Dr Torian Easterling is the first deputy commissioner and head of equity for the New York Department of Health.
For any vaccination program to be successful, there is one essential element: people’s confidence in the vaccine and the institutions that administer it. Confidence in the Covid-19 vaccine is as valuable as our vaccine supply. But after decades of racist disinvestment and medical abuse, black and Latin communities have every reason to be skeptical.
A recent CDC vaccine reluctance survey showed disappointing – albeit not surprising, results. In September, 56% of black Americans said they would get the vaccine, and in December – after the FDA cleared Pfizer and Moderna vaccines for emergency use – that percentage fell to 46%. In comparison, 70% of white Americans said they intended to get the vaccine in December. Another survey conducted by the Kaiser Foundation found a similar trend among Hispanic Americans that only 42% want to be vaccinated.
But more telling in these polls is exactly Why Blacks and Latinos are reluctant to get shot.
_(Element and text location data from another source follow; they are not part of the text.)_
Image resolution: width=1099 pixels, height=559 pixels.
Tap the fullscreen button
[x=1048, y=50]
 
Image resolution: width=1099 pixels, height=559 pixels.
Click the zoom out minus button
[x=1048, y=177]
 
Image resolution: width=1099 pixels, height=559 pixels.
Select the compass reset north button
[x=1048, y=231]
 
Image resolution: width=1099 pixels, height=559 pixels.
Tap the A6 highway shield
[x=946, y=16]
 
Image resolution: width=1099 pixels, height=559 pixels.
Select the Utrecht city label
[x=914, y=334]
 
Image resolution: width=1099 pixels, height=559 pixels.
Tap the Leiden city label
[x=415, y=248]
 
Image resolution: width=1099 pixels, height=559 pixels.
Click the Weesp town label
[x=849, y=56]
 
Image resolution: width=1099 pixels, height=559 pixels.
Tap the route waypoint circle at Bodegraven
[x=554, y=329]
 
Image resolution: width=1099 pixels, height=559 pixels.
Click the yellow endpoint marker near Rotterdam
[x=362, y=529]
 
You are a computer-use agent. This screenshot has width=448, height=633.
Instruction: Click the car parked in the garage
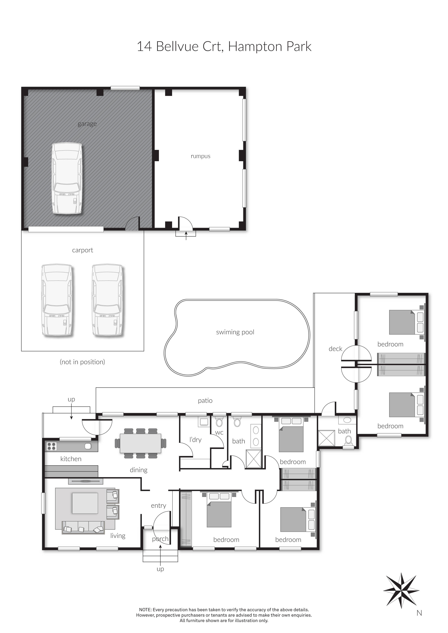(67, 179)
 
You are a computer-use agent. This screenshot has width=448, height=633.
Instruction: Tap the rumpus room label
(201, 156)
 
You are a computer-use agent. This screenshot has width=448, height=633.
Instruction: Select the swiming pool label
(235, 332)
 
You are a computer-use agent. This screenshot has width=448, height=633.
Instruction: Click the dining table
(140, 443)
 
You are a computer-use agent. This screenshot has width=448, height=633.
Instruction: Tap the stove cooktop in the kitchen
(52, 446)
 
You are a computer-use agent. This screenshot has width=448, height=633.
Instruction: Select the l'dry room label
(195, 440)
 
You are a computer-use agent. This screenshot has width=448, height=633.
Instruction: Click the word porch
(160, 539)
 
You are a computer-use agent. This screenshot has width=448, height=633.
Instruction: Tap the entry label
(158, 505)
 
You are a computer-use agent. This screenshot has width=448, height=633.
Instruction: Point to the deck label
(335, 349)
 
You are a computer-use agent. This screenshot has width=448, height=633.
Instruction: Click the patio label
(205, 401)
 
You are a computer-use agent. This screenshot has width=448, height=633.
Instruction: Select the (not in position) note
(82, 362)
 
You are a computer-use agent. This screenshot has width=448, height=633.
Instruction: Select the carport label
(83, 250)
The main reasons included concerns about side effects, the fact that the vaccine was developed too quickly and many said they did not trust the government.
Obviously, there is work to be done. To earn the trust of black and Latino New Yorkers, we must be inclusive, reach out to communities, listen to voices, values, and opinions. The responsibility cannot lie with the individual. It must be the responsibility of institutions and public health officials to treat people with respect, so that they have a reason to trust and make informed decisions. Think of it as wrapping our arms around communities and letting them know, we have them.
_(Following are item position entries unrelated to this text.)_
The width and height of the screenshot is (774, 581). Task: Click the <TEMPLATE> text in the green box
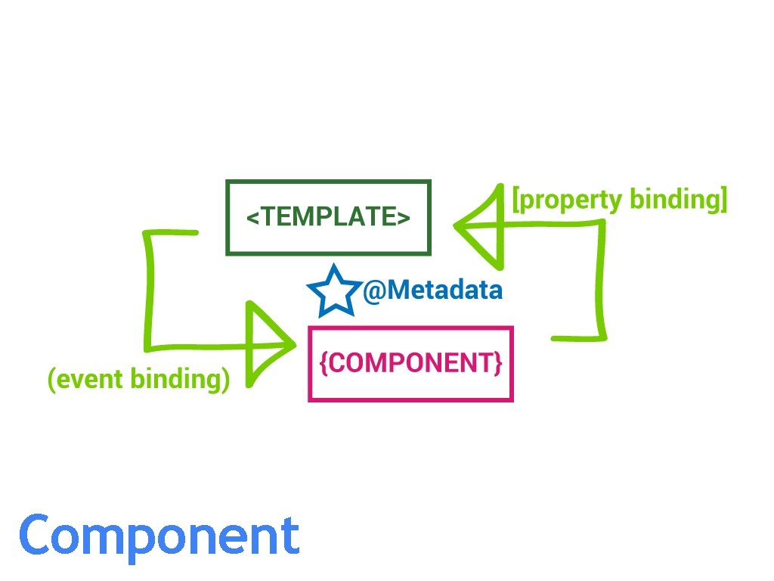pyautogui.click(x=328, y=217)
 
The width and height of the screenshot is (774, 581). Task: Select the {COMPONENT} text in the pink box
pyautogui.click(x=410, y=364)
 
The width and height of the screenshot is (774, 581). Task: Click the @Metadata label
pyautogui.click(x=432, y=290)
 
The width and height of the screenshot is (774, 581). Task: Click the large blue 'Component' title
pyautogui.click(x=159, y=536)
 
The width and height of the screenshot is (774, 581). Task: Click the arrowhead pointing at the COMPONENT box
pyautogui.click(x=268, y=345)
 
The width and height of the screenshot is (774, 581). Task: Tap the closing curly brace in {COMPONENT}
pyautogui.click(x=497, y=364)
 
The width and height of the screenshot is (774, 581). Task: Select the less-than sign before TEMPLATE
pyautogui.click(x=253, y=218)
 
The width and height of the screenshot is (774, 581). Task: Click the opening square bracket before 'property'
pyautogui.click(x=516, y=200)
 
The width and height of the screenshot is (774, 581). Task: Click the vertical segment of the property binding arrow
pyautogui.click(x=603, y=280)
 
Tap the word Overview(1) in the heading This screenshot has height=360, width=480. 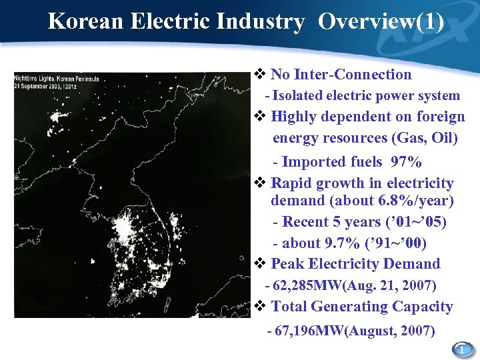381,21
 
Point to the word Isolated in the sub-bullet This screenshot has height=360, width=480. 297,96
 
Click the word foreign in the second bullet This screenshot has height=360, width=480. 440,117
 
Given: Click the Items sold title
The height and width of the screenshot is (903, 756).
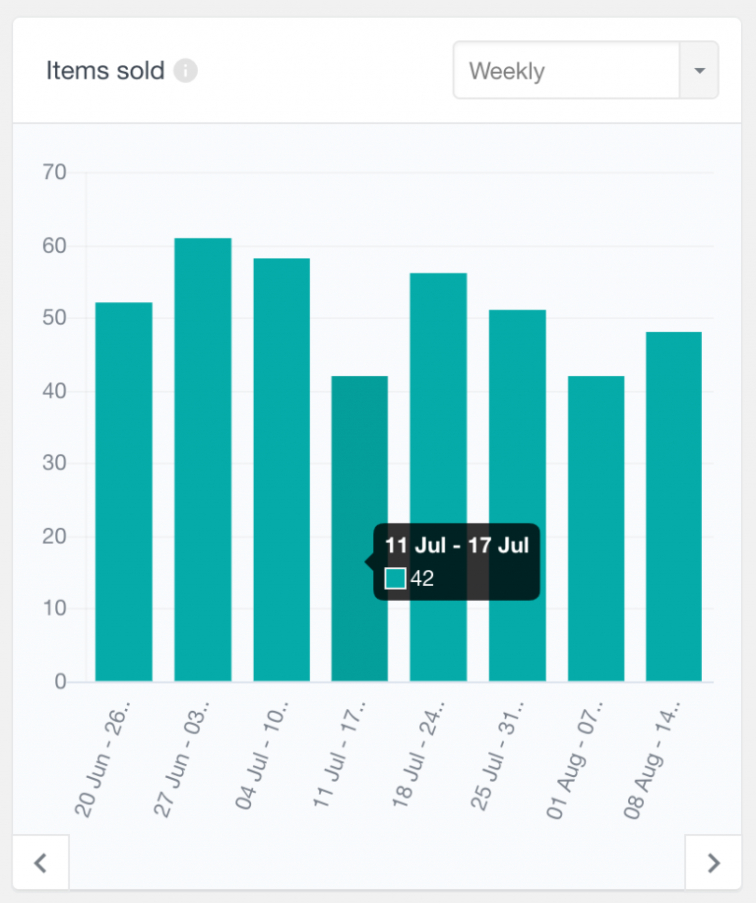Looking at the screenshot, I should coord(104,72).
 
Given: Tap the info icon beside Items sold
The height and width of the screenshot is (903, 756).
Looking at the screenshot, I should coord(185,71).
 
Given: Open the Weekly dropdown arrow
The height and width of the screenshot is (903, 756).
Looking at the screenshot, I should coord(699,71).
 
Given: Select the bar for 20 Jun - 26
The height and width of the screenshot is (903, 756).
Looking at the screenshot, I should coord(124,491).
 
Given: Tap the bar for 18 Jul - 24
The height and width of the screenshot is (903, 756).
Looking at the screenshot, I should coord(438,477).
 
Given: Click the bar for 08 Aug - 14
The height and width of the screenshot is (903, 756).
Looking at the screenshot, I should coord(673,506).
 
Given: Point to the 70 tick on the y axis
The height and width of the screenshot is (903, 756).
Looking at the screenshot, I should coord(54,173).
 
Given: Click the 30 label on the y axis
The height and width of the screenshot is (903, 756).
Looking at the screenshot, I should coord(54,464).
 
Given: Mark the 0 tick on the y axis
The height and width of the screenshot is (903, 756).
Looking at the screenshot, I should coord(60,681).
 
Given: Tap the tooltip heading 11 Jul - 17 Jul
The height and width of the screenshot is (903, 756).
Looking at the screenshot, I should coord(457,546).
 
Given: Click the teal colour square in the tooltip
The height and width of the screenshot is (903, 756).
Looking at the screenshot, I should coord(395,578).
Over the past few months, I have attended dozens of listening sessions with community groups, religious leaders, and local health care providers in Black and Latin American communities. We discussed misconceptions and fears surrounding the Covid-19 vaccine, and how decades of racism and abuse by the medical community have led to mistrust.
When we compare the medical experiences of blacks, latinos and whites, the contrast is disturbing and it literally starts from the moment we are born. There are, as we know, persistent and intolerable disparities in maternal health outcomes.
Sadly, the disparate treatment continues into adulthood. People of color are less likely to receive the same level of treatment for everything from palliative care to chronic disease management. There is also unequal access to quality health care and often hospital segregation in many large cities.
In my own conversations with New Yorkers, trust in government and medicine has been a lingering theme. And although they are painful, they give us a chance to move to a place of healing.
Last summer, we heard the call for change when hospitalizations and deaths related to Covid-19 illustrated how racism affects health and the murder of George Floyd exposed structural racism in our country. The move led the health department to declare racism a public health issue and the city to form the Racial Inclusion Task Force.
Now, we maintain this commitment in the deployment of vaccines in the city. To boost confidence in the vaccine, New York City unveiled an equity plan rooted in 33 neighborhoods with high rates of Covid-19 cases and mortality, as well as historic inequalities, such as the burden of disease and overcrowded living conditions.
Our central theme is community-centered outreach at the neighborhood level. Public meetings and webinars disseminate information about the safety and effectiveness of the vaccine, but empowering people to make their own decisions should be done in small groups with trusted voices. That’s why we partner with hundreds of community organizations to be trusted messengers. We need to meet people where they are – on the phone, at home, online or door to door – in the languages New Yorkers speak. Communication must be – and has been – open, honest and clear.
We also use data to inform our work. We have sent a letter to healthcare providers across town encouraging them to collect and report the race and ethnicity of the Covid-19 vaccine recipient to the town’s immunization registry. We’re posting race and ethnicity data on Covid-19 testing and positivity, and just added data at the zip code level.
We want to know who is getting the vaccine and where there are gaps, so that we can get the vaccine to the right places. As vaccine supply increases, we are working with community partners to identify the best places for people to be vaccinated and to also ensure links to resources and services. Already, the majority of our city vaccination sites are in the 33 priority neighborhoods, but we are expanding and prioritizing communities with long-standing inequalities that need the vaccine the most.
As we move forward in deploying our vaccines, racial equity will remain our most consistent core value. We know that for our vaccination strategy to be successful, we must speak out against racism, shoulder our responsibilities and do the work necessary to instill confidence in ordinary people.